Monday, February 13, 2012

Machine vision needs its own Steve Jobs


A common theme among the many eulogies for Steve Jobs was his gift for simplifying what already existed, making devices such as mp3 players and phones a delight to use.

Oh how we need some of that thinking in machine vision. I’ve just spent a couple of days learning to use some new software from one of the leading vendors, and boy was it painful!

The actual vision tools are great; it’s just that the whole interface is overly complicated and clunky. Even the trainer was having difficulty finding the functions he wanted. I have no doubt that once the learning curve is climbed I’ll find it all very powerful. But I don’t recall my iPod having a learning curve. That, in my humble opinion, was the genius of Jobs: he made stuff so elegantly simple that it became a joy to use.

The only machine vision software products that have come close to being as intuitive as iTunes are the old DVT Framework product (remember that?) and the Banner vision software. Yes, they both had severe limitations but they made it easy for a guy in a factory to quickly set up an application.

You may argue that I’m nit-picking, but I disagree. If I’m going to use a product five days a week, fifty weeks a year I can put up with a learning curve. But the engineer who’ll implement one or two systems a year needs it to be intuitive and simple.
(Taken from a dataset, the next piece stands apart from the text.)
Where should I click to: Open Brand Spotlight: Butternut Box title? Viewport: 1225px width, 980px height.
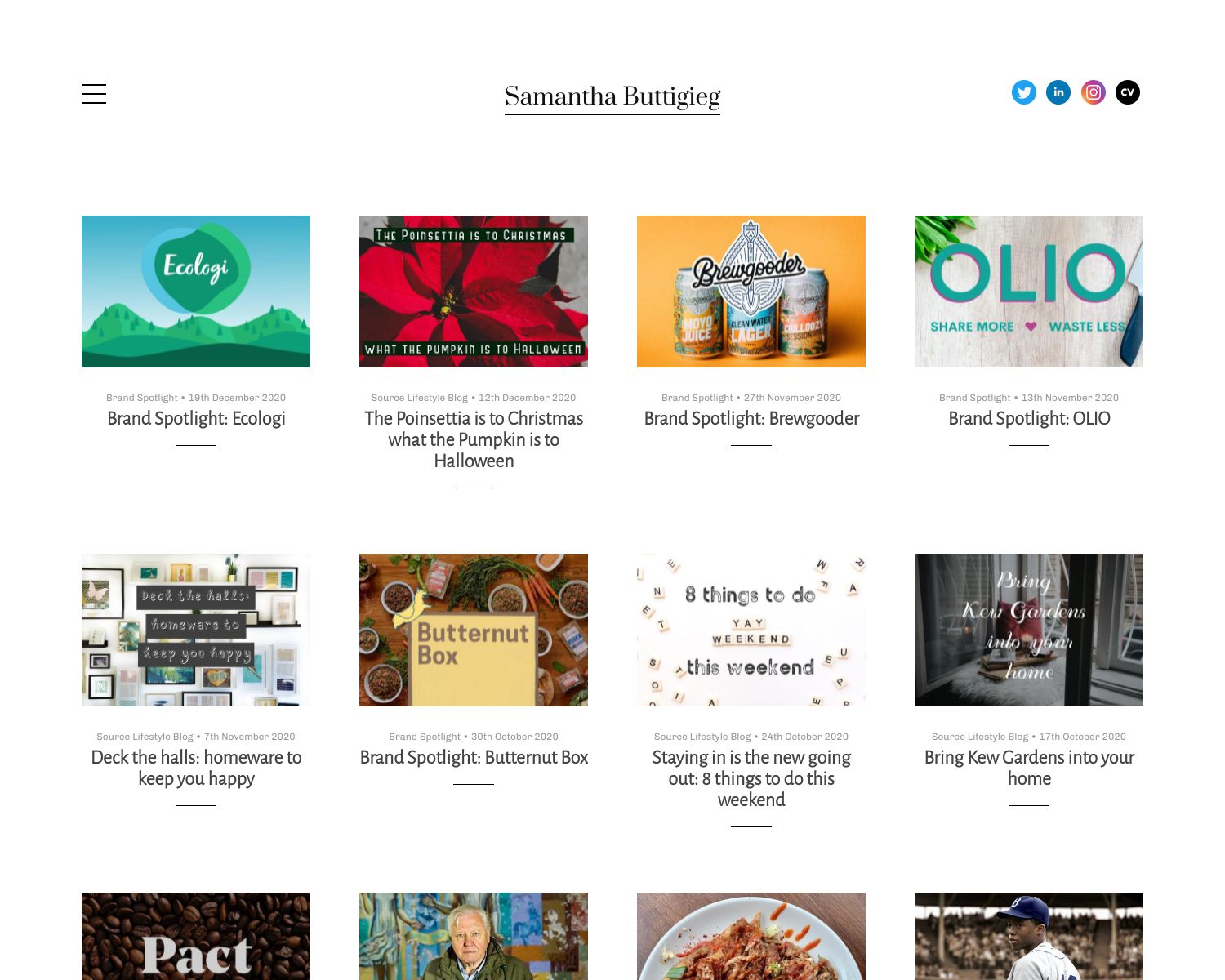pyautogui.click(x=474, y=758)
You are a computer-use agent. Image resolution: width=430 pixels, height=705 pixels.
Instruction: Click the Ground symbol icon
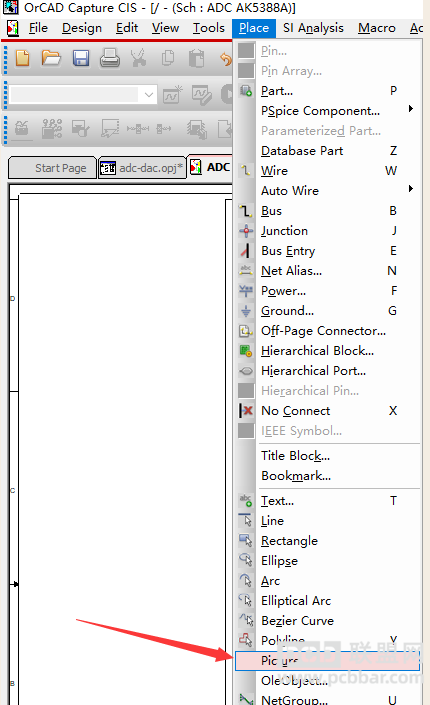tap(246, 311)
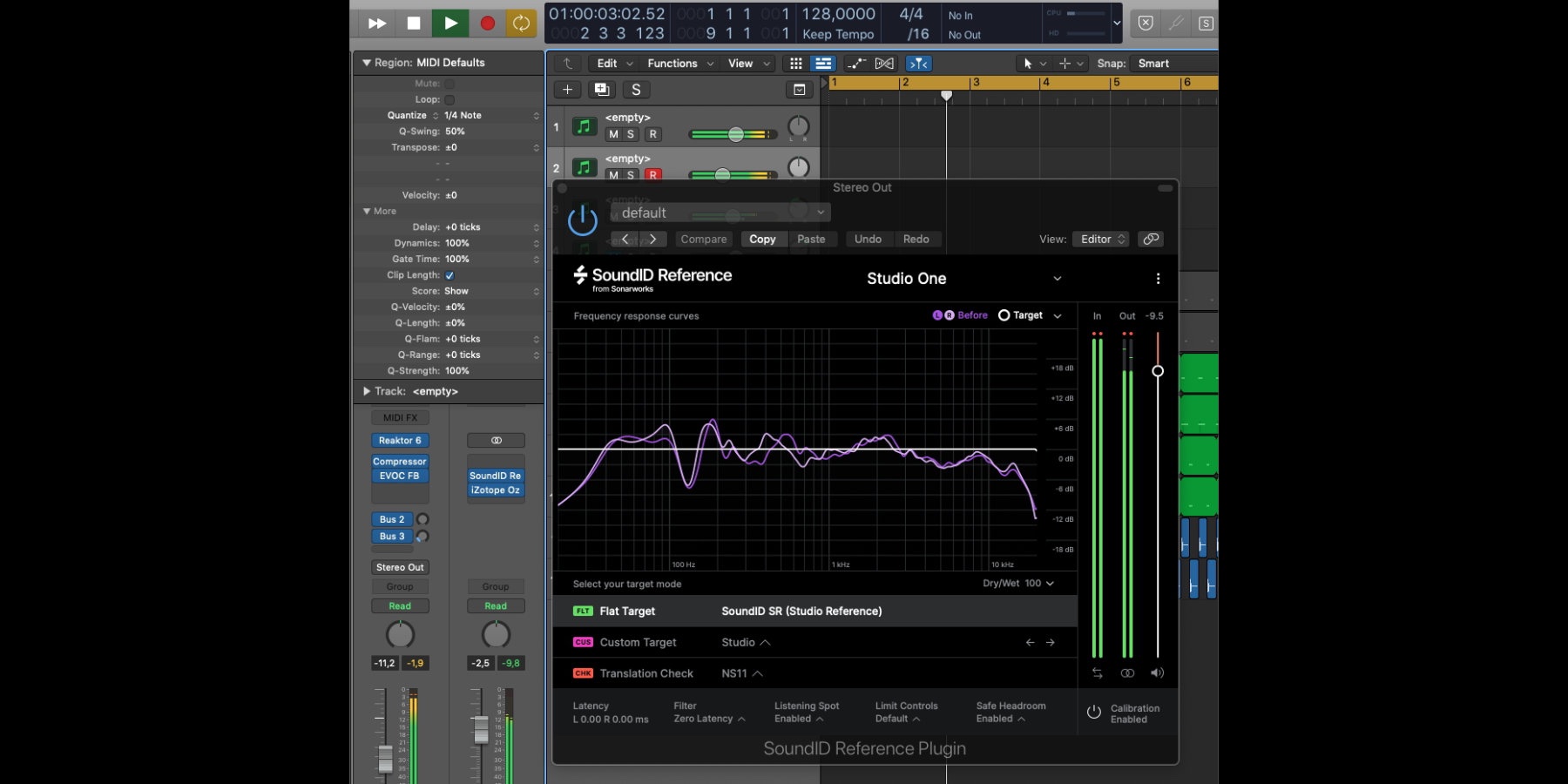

Vision software companies: heed my call. If you want to sell more software, make it easier to use.

1 comment:

Zhenyu Ye said...

There is not yet a killer app that drives machine vision, although there are many specific tasks that machine vision can perform well. Maybe Apple is not a good example, because it is targeting the consumer market. Yet most of the disruptions of the industrial market come from the consumer market. It would not be surprising that, one day, the Ki-what-so-ever-nect like hardware/software platform may disrupt machine vision.